[AVAILABLE RECORDS Boundary: Start]
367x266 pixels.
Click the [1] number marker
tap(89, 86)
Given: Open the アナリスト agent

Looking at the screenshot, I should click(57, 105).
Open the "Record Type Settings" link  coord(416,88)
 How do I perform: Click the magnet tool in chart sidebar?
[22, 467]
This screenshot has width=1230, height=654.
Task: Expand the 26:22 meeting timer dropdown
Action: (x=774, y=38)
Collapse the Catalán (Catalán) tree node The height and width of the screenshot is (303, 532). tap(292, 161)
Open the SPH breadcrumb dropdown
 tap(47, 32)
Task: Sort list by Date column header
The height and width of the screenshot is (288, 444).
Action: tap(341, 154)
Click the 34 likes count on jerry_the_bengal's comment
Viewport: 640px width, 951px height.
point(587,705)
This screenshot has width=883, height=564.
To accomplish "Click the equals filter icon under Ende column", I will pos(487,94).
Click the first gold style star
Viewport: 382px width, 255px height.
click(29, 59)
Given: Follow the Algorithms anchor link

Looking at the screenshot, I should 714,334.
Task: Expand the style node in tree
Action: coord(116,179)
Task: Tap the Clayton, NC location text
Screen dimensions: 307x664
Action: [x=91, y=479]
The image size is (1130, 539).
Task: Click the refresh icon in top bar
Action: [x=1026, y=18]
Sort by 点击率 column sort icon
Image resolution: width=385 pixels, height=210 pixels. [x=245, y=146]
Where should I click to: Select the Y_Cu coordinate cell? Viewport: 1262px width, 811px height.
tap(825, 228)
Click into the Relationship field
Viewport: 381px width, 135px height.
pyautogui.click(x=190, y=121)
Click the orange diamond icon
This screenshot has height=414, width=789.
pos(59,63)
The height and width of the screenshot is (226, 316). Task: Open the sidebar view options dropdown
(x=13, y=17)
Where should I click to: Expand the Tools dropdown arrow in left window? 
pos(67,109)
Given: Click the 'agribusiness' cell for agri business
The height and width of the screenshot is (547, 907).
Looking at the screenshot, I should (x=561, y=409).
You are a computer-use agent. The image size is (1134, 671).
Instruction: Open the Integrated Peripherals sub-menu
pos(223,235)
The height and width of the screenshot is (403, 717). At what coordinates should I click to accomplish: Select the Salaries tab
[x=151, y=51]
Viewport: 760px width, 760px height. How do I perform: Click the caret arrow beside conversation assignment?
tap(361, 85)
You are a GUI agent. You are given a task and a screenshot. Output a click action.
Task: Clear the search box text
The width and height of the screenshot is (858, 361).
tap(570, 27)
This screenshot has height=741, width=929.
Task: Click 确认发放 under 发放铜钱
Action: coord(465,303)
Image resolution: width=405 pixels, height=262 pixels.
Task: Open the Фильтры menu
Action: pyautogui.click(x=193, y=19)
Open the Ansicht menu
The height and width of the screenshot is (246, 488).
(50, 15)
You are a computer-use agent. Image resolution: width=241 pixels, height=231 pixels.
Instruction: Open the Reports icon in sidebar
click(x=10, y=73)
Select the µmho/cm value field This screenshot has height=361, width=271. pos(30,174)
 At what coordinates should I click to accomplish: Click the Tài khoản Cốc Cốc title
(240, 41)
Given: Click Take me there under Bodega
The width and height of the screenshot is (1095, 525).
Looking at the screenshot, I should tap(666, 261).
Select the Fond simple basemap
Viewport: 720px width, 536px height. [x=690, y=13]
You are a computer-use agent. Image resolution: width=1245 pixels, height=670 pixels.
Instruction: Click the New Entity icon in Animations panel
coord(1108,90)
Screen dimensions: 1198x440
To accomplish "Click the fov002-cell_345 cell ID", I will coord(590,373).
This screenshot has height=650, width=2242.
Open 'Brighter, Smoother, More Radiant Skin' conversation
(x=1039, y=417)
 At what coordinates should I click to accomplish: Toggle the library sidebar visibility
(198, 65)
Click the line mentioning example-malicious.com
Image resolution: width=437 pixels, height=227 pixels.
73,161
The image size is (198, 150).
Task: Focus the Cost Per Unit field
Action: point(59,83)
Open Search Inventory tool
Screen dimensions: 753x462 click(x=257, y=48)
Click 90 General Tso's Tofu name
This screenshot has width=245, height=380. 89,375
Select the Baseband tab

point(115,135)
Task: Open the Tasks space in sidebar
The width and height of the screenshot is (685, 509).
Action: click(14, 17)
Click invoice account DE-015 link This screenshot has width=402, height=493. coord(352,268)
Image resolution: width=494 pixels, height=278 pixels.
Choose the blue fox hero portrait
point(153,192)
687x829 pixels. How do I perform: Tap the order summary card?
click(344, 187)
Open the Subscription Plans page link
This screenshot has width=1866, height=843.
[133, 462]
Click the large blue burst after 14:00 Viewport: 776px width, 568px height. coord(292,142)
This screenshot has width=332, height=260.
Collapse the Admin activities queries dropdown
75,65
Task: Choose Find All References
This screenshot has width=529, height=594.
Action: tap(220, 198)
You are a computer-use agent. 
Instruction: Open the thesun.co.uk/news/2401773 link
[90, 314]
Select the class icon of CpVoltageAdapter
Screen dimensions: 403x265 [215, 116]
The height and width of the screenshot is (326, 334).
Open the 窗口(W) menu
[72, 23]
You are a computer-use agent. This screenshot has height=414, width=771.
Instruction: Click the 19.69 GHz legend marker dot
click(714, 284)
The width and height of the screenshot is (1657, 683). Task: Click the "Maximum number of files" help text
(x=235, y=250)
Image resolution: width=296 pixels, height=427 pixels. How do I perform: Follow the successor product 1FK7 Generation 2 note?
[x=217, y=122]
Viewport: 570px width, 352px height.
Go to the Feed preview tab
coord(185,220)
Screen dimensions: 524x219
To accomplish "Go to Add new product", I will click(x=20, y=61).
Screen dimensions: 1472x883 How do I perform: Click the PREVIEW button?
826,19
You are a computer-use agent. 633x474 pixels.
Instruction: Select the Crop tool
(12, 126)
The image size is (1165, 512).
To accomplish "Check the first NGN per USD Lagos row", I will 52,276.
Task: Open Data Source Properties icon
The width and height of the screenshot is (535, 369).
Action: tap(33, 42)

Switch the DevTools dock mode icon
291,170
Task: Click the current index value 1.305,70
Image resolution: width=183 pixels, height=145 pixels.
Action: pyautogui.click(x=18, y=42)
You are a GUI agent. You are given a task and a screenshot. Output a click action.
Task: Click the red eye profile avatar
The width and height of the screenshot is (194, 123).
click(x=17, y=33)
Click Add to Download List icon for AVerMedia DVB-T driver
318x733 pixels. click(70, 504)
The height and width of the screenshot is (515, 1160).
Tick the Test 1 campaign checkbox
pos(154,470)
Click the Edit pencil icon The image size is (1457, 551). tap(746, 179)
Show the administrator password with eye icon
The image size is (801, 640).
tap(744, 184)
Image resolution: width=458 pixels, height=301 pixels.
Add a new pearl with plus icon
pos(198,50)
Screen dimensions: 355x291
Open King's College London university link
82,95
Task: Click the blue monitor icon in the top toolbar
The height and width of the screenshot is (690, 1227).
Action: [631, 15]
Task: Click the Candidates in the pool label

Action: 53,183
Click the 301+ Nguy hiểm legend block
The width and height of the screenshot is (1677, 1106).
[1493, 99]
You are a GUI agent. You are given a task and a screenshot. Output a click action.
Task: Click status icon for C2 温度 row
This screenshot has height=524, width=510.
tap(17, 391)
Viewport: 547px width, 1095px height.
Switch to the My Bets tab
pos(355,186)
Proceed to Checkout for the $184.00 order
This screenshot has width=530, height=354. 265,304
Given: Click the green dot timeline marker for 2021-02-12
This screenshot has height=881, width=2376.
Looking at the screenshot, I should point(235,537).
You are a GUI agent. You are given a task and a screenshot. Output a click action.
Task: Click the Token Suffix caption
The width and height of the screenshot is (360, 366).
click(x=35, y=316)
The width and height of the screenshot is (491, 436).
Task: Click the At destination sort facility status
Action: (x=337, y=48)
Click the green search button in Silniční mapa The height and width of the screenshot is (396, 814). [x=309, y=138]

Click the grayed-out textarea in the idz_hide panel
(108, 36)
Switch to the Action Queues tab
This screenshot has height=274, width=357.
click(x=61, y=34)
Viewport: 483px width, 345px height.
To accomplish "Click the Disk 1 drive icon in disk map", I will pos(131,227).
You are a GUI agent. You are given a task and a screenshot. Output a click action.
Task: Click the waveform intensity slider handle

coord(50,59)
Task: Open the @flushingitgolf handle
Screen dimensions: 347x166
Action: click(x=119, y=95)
[AVAILABLE RECORDS Boundary: End]
All lines with the word "value" need to be copied from the data above.

THE COMPLETED TASK ▸
Select the µmho/cm value field This screenshot has height=361, width=271. pos(30,174)
Task: Click the current index value 1.305,70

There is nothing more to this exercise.